A cet égard, comme souvent dans les couples, la mariée est plus fringante. Avec un indicateur conjoncturel de fécondité voisin de 1,9, la France est, avec l'Irlande, le champion de l'Union européenne pour sa fécondité. En 2003, son excédent naturel a atteint près de 230 000 personnes alors que l'Allemagne enregistre un déficit de plus de 120 000 naissances sur les décès et que l'Italie est à l'agonie : sans la contribution de la France, l'Union européenne aurait vu son solde naturel réduit de 73% !
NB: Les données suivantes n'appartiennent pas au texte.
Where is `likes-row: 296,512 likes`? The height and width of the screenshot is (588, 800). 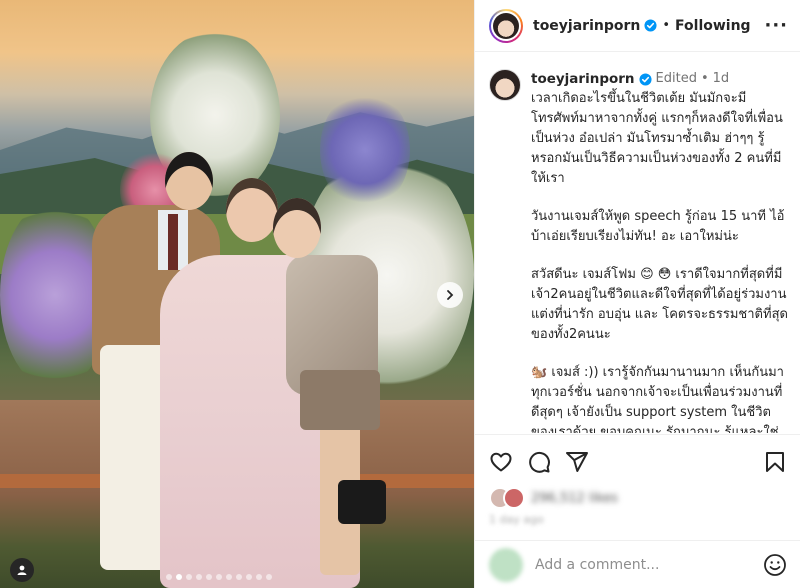
likes-row: 296,512 likes is located at coordinates (638, 498).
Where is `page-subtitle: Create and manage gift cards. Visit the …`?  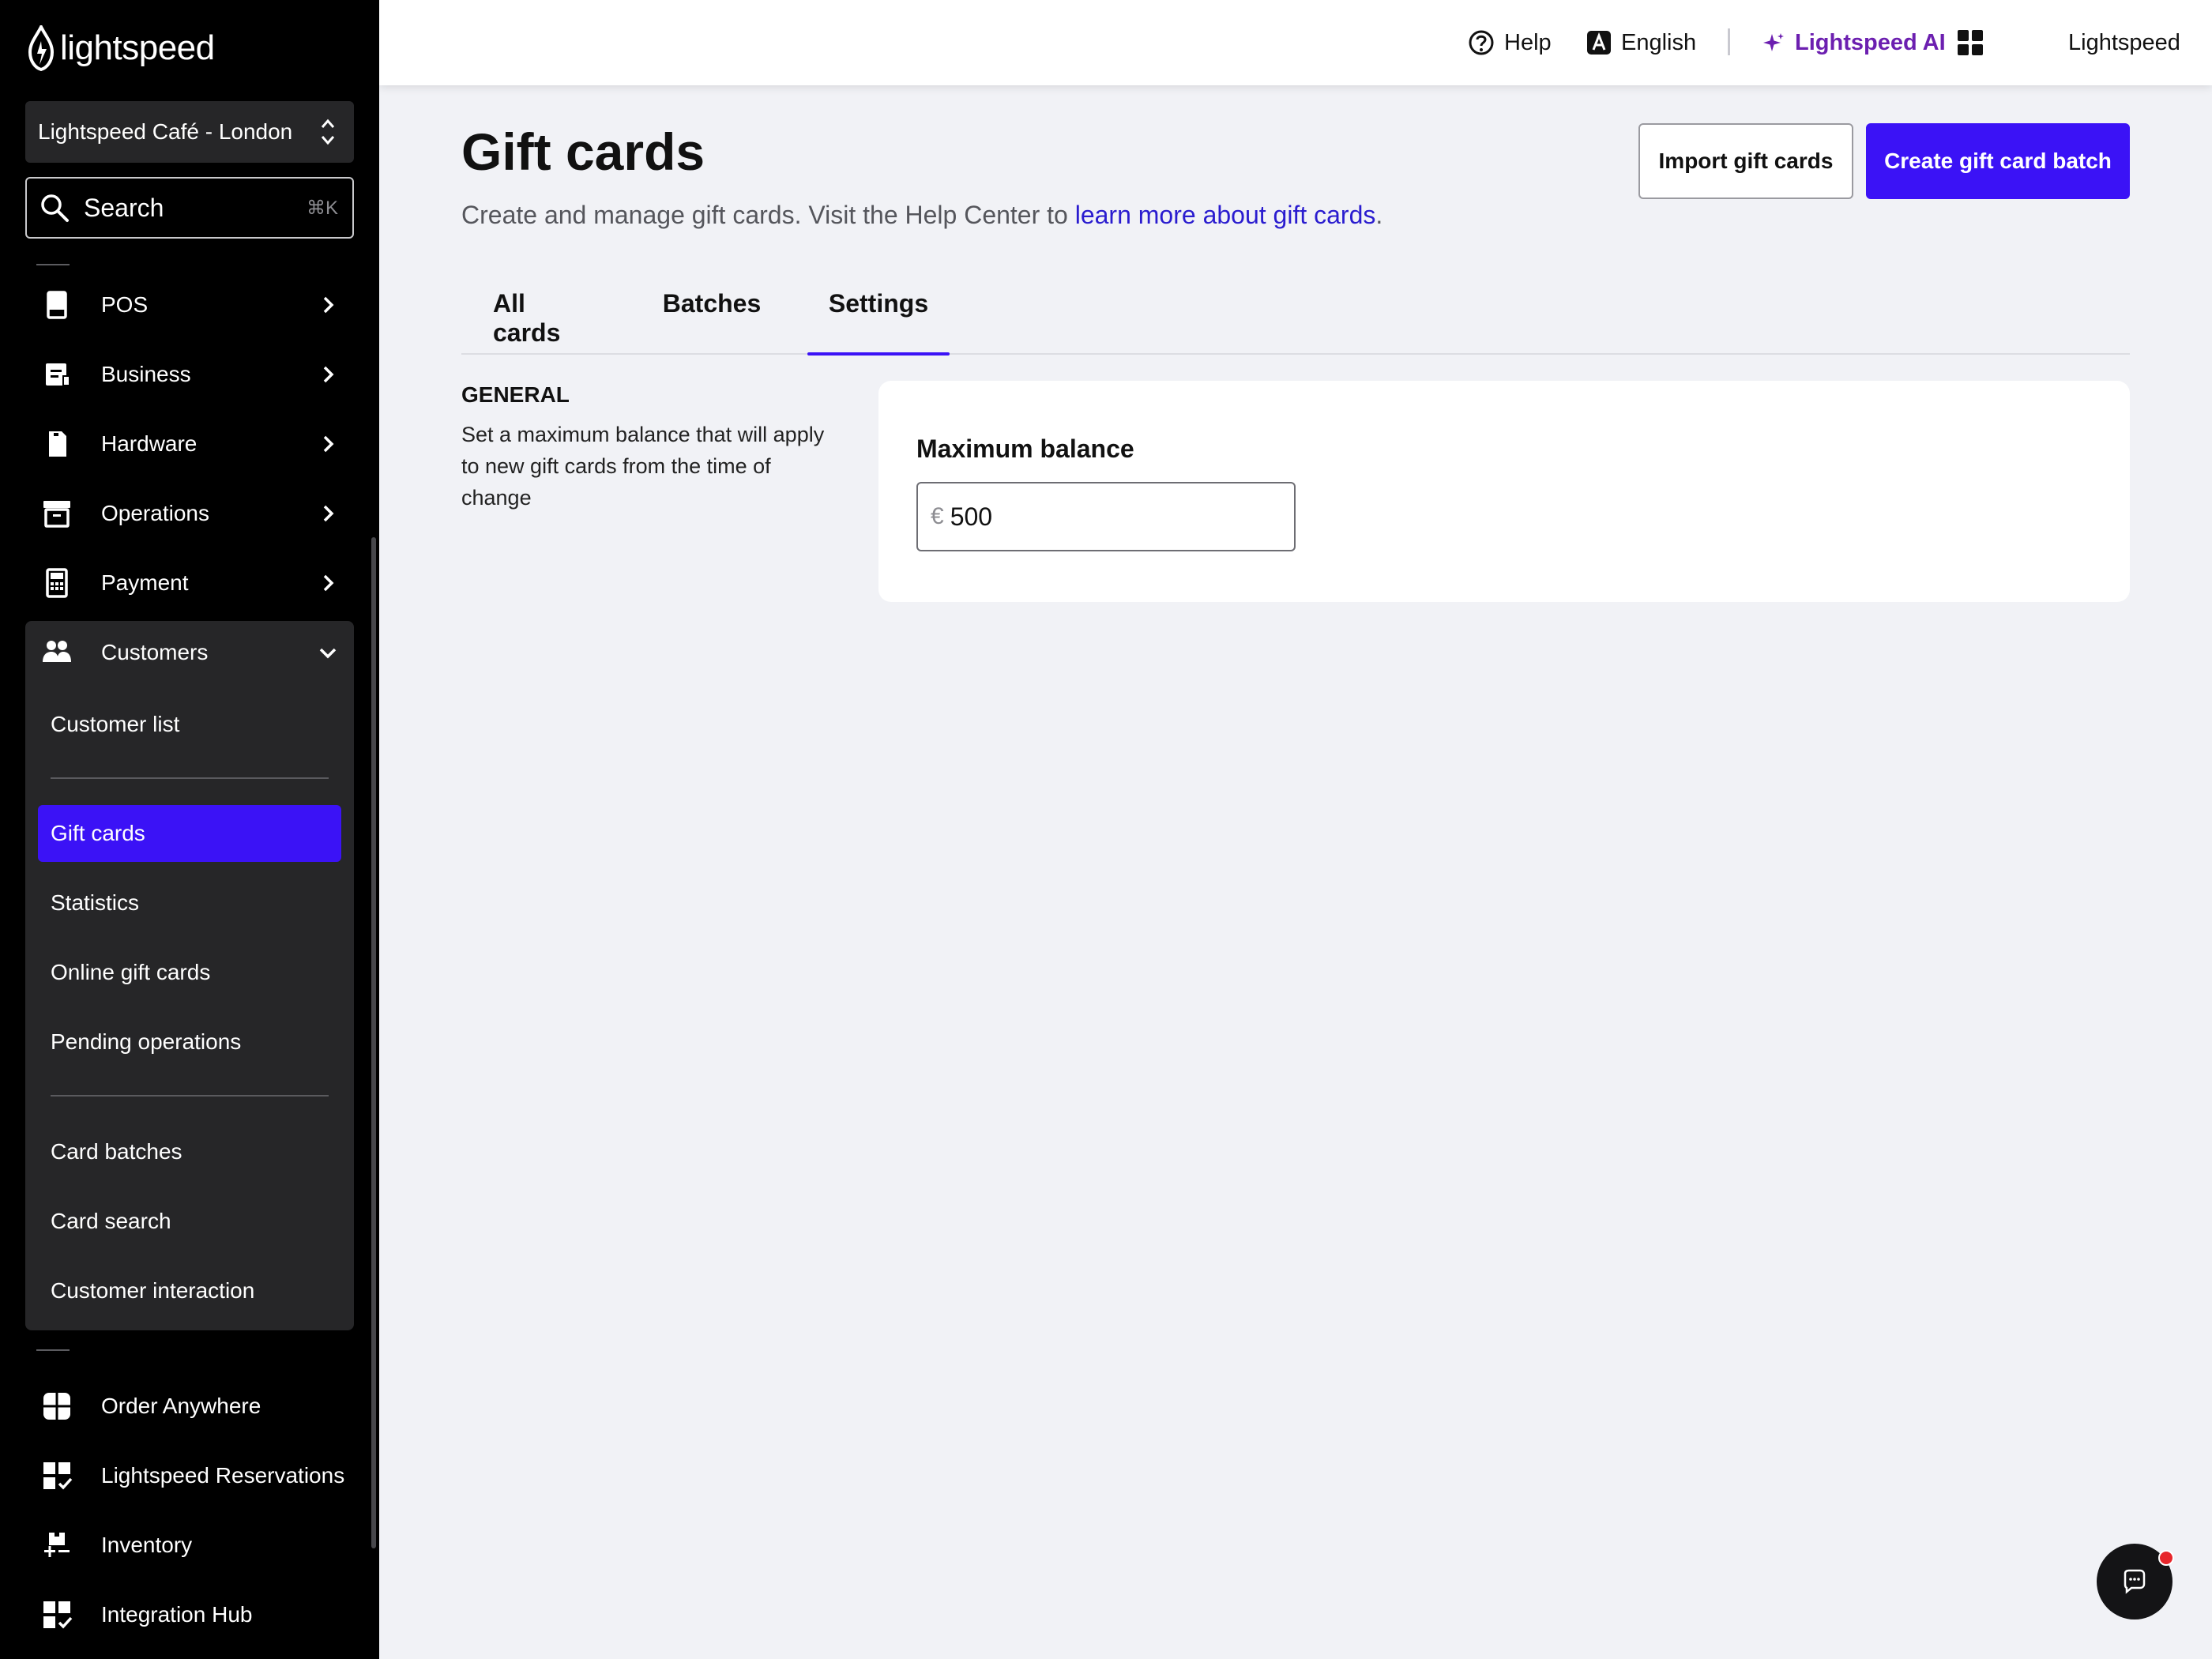
page-subtitle: Create and manage gift cards. Visit the … is located at coordinates (922, 216).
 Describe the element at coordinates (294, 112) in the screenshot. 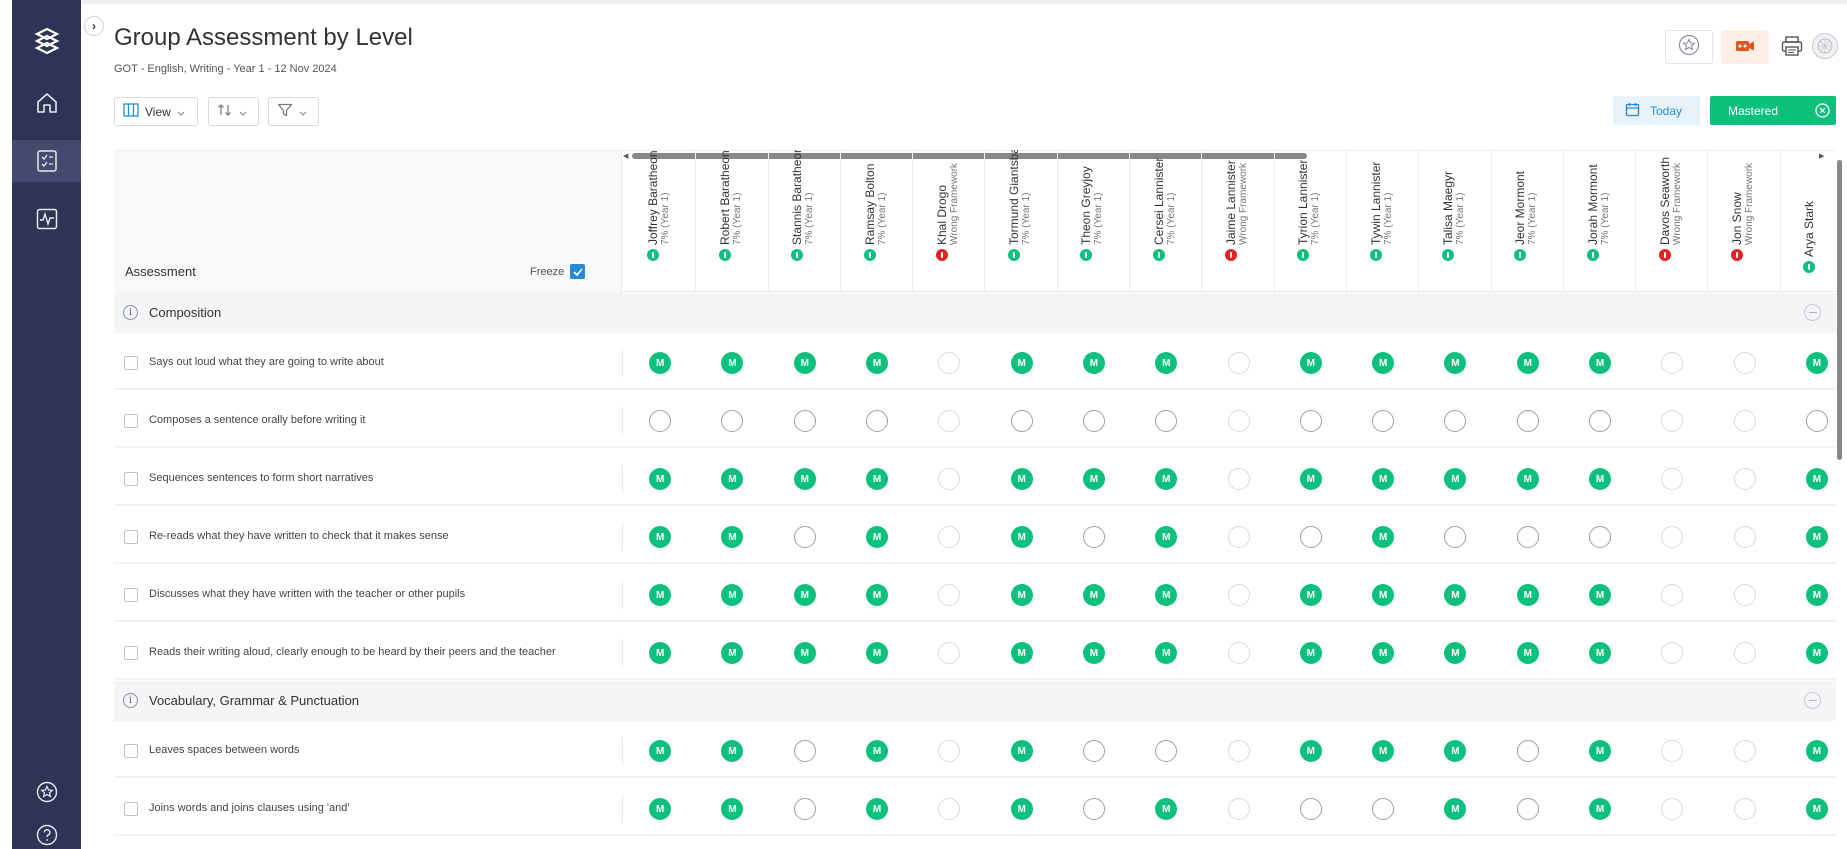

I see `filter-button` at that location.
Par ailleurs, même si les Français, dans leur grand nombre, détestent cette «performance», les sociétés françaises comptent désormais parmi les plus dynamiques de la zone euro. Comme le notait récemment non sans étonnement le magazine américain Fortune, il y a désormais plus de sociétés françaises (39) dans les 500 premiers groupes mondiaux que d'allemandes (37) ou de britanniques (35). Mais comment faire comprendre à tous les consommateurs d'antidépresseurs, dont la France est désormais devenue championne du monde, que le progrès matériel peut être lié à l'action conjuguée des entreprises, du travail et de la mondialisation ? Comment faire comprendre à des Allemands et des Français qu'en travaillant plus et plus longtemps (le couple est avec... l'Italie celui où le nombre d'heures travaillées par habitant est le plus faible), une grande partie des problèmes que posent le chômage, la stagnation du pouvoir d'achat et les déficits publics pourrait être résolue ? Comment leur faire comprendre aussi qu'on peut assurer de meilleurs services publics en dépensant moins mais en dépensant mieux ?

S'il y avait une loi démontrée par l'épreuve expérimentale, c'est que tous les pays qui ont su vaincre le cancer du chômage – et ils sont nombreux – ont été, dans le même mouvement, ceux qui ont su réduire le poids de la dépense publique qui, du début des années 1990 à aujourd'hui, est passée de 52% du PIB à 40% au Canada, de 62% à 56% au Danemark, de 56% à 49% aux Pays-Bas et de 73% à 58% en Suède. Comment faire comprendre que les pays qui présentent les taux de croissance les plus faibles, l'Allemagne, la France et l'Italie, sont en même temps ceux où le déficit du budget est le plus fort ?

Peut-être faudrait-il, comme dans les vieux couples usés par la routine, introduire un amant qui apporterait plus d'allant, de souplesse et de performance. L'amant anglo-saxon ou l'amant scandinave ? Sur le marché des «prétendants» qui pourraient dynamiser feu «modèle rhénan» et feu «modèle français», le choix est finalement assez large.

* Professeur à l'université de Paris-I-Sorbonne. Auteur de La Guerre des deux France (Perrin, 2005, prix Jean Fourastié). A paraître, en octobre, Le Grand Gaspillage, nouvelle édition entièrement révisée et augmentée.